Brian Beutler at Salon urges young people not to opt out of Obamacare. Beutler acknowledges that young, healthy people will pay more for health care than they get out of it the first few years. But, "they also enter a social contract that promises to provide them affordable coverage when they’re older and no longer healthy, as a form of back payment for cross-subsidizing today’s aged and ill." Beutler shares his own story of being randomly shot and incurring $200,000 in medical costs — with luck, he had mailed his insurance check the day before the incident. "My deductible more than cleared out my bank account, but in the end, my insurer paid almost every other penny, and saved me from bankruptcy or a lifetime of debt," he writes. Bottom line: "If you’re eligible for Obamacare, and people try to convince you otherwise, ask yourself if you think they’d be giving their own children the same advice." Matt O'Brien, who covers economics at The Atlantic, agrees: "Would you tell your kids to buy health insurance? The question answers itself."

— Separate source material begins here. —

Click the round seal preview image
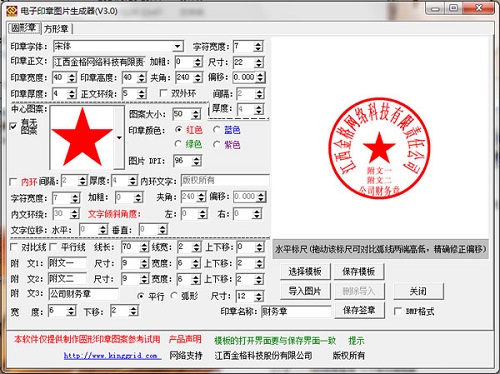The height and width of the screenshot is (374, 500). click(x=379, y=149)
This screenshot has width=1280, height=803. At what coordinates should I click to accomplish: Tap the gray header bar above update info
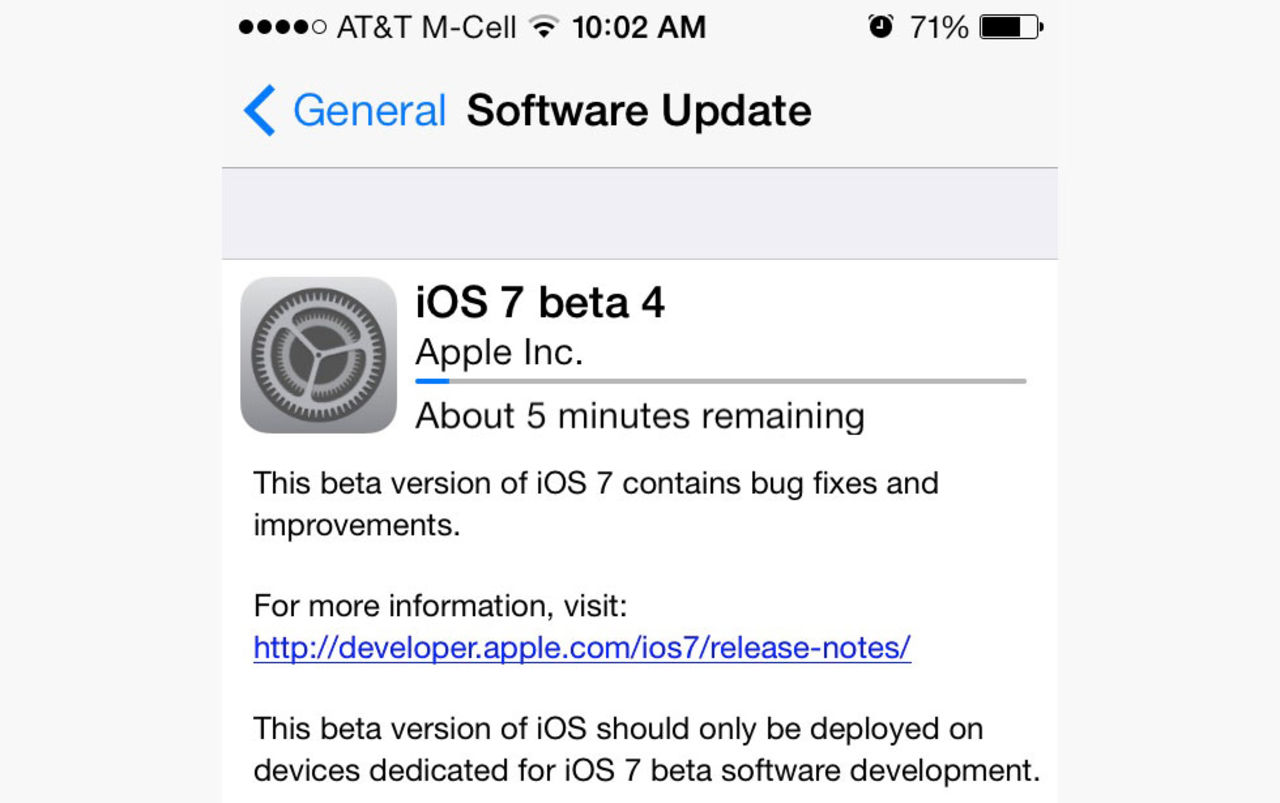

Ken Menkhaus at ThinkProgress explains what the terrorist attack in Kenya was really about. Menkhaus, a professor at Davidson College who focuses on Somali issues, argues that the Westgate Mall attack illustrates the weakness of Somali militants Al-Shabaab, not its strength: "It was a desperate, high-risk gamble by Shabaab to reverse its prospects" by "recasting itself as the vanguard militia protecting Somalis against external enemies." So it is up to the Kenyan people and government to now show restraint. Nicholas Thompson, web editor of The New Yorker, tweets, "interesting. Why a weak Shabaab is more dangerous than a strong Shabaab," while Sarah Margon, the deputy Washington director at Human Rights Watch, calls the piece "top notch analysis." 

Kenneth M. Pollack at The New York Times thinks that for Iran, containment is the best policy. Pollack, a former CIA analyst, argues that Iranian President Hassan Rouhani's "desire to move Iran in a new direction should not blind the United States to the difficulties of achieving a diplomatic solution." Despite Rouhani's diplomatic inclinations, Pollack claims that Iran's supreme leader, Ayatollah Ali Khamenei, would have the final say. So if diplomacy doesn't work, containment is the answer — Pollack recommends harsh sanctions, cyber warfare, and covert assistance to the Iranian opposition in order to topple the current regime. Ali Gharib, who covers Middle East issues for The Daily Beast, makes this clarification about Rouhani: He's "genuinely for reform, but not part of pol camp."

Jennifer Rubin at The Washington Post thinks Sens. Ted Cruz and Mike Lee have no idea what they're doing. The paper's conservative blogger argues that the Cruz-Lee plan to defund Obamacare gives "new meaning to the expression that 'there is no there, there.'" The senators' plan "would be blocking a bill which [they] actually support, which would fund the government but defund ObamaCare." But Cruz and Lee aren't concerned with these facts, Rubin writes — "they are actually intent on running into a concrete wall again and again to prove their political machismo." TechCrunch writer Alex Wilhelm calls Rubin's argument "mostly decent stuff." 

Alice Robb at The New Republic debunks the "war on men" myth. Robb challenges Christina Hoff Sommers, who claims that “the powerful women’s lobby is fighting a war of attrition against men.” Robb spoke to Sommers at The National Review and Independent Women's Forum's "is there a war on women?" debate. To hear Sommers and the other conservative pundits tell it, boys aren't doing as well in school because the American education system has been "feminized." Robb points out that "high school boys still get higher SAT scores, participate more actively in class discussions, and study science, technology, engineering and math at much higher rates than girls." Ramesh Ponnuru, a senior editor at The National Review and a columnist for Bloomberg View, also points out this fact: "Obama won women by 18 points."